During the time that has passed since the first installment in The Banner Saga series, not much has changed. The cold and unforgiving world continues to fall apart and those trying to survive are left to face seemingly impossible odds and ferocious enemies – both man and monster alike. Only time will tell if these desperate heroes will defeat the approaching evil or wind up as dead as the Gods.
For those new to the series or even those wishing to start fresh, players can begin by watching a recap of the original game’s story and choose between returning protagonists Rook and Alette as their main character. Fortunately, those who played the original actually have the option to choose a saved file from the first Banner Saga and have their choices carry over into this one. This certainly adds an interesting aspect to the overarching storyline and really makes decisions feel important and lasting – however dire they might be.
Not everything is so dark and bleak however; with the hand-painted, stylistic environments and characters, The Banner Saga 2 continues to look awe-inspiring and even finds ways to add various subtle improvements from its predecessor. Dark caverns and otherworldly locales compliment the snowy mountain vistas and grassy plains this time around and they’re a welcomed addition, adding a stark and mysterious contrast to an otherwise bleak landscape.
The soundtrack is once again perfectly fitting and beautifully composed, rivaling, if not surpassing, the one before it. Often times, watching the caravan traverse the lands or the animated hand-drawn cutscenes accompanied by the boisterous voice-acting and soundtrack had me feel as though I were watching a fantasy cartoon from the 70s or 80s - and I loved every moment of it.
Along with the great art and music, the gameplay has also been polished a bit. Battles themselves feel more dynamic and interesting in The Banner Saga 2. Enemy units will sometimes wander onto the battlefield from behind trees or other areas just out of view which can, if the player isn’t always prepared, turn the tables. There was even an early moment where my band of clansmen and rag-tag warriors had to hold off an encroaching pack of Dredge. Our rookie Mender (a Wizard in this realm) attempted to summon all of his might to construct a bridge made out of the earth itself for us to escape the edge of a mountain and traverse a yawning chasm beneath.

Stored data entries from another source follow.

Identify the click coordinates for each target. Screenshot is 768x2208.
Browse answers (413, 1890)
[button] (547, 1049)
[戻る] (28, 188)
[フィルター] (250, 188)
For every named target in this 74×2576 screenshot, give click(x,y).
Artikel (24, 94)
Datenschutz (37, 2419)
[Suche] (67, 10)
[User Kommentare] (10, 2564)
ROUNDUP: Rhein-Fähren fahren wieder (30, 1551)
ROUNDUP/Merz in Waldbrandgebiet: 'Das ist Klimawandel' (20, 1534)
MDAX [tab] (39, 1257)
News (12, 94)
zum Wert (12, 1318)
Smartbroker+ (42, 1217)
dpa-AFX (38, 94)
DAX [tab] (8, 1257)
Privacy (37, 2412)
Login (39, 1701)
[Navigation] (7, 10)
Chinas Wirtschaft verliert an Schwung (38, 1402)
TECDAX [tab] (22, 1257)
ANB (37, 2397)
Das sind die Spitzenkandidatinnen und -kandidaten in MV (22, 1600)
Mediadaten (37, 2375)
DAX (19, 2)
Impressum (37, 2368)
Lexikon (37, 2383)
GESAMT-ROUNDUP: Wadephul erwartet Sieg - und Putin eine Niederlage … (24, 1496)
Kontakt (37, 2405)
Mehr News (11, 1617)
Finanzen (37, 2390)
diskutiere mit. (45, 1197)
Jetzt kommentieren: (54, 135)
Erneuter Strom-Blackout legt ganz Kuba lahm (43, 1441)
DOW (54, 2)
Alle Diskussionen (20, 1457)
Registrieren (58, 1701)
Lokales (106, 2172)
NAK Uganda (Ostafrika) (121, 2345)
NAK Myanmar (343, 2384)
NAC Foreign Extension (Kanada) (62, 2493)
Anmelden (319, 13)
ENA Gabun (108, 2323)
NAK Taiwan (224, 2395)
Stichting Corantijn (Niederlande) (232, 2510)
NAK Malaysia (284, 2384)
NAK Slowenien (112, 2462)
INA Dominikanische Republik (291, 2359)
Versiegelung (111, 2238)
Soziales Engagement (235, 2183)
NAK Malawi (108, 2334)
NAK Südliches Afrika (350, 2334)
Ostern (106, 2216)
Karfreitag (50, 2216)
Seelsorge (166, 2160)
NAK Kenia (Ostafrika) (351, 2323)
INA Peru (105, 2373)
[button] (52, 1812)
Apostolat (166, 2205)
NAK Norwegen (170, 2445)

There are many tense moments and many hard choices to be made but nothing ever feels horribly unfair and usually serves to thicken the plot or add to the challenge.
Very similar to playing the old Oregon Trail games, decisions tend to lead to surviving or losing someone you care about (or many, if food runs out). With multiple characters to play as, each faced with their own decisions and storylines, there is plenty of reason to come back and play through again to see how things might change, whether for the better or the worse.
There are plenty of subtle improvements and fresh variety but there are still a few issues that seem to have carried over from the first installment. Controllers are supported but still feel a bit like a lumbering Varl who has gotten into too much ale. Although a nice option for those who enjoy playing from their couch, the mouse/keyboard setup remains the superior choice. During combat, health and armor are displayed as banners above each unit’s head. Handy as it is, these really get in the way during densely populated battles. A slight annoyance that is fortunately easily turned on/off with a single key but even then, they can lead to issuing the wrong order or even attacking the wrong target which can sometimes lead to the difference between winning and losing a fight (especially when using the clumsy controller scheme).
Although the first Banner Saga had a fairly challenging battle system, it always felt like it lacked enough depth. The Banner Saga 2, however, builds upon it by adding new units, abilities and an interesting barrier mechanic.
These additions not only add more strategic elements but will also keep things fresh for those returning to the series. The Training Tent in camps, for example, now offers challenges for the players in which they must use preselected units to accomplish certain tasks within a practice battle. This not only adds variety but also helps players to understand how to make their units work more efficiently and, most importantly, together all while enticing the players with shiny new achievements.
Overall, The Banner Saga 2 improves on what its predecessor began with in just about every way. The new additions to units and abilities keep things feeling fresh and the strategic gameplay rewarding all while providing a sense of wonder and discovery. Although there are still some lingering issues, they pale in comparison to the beauty and rich lore of the world and are easily forgiven.
If what has been done to improve the series and move such an interesting story forward in The Banner Saga 2 is any hint of what is to come for the final installment, consider my caravan camped nearby, waiting for the signal to sail onward.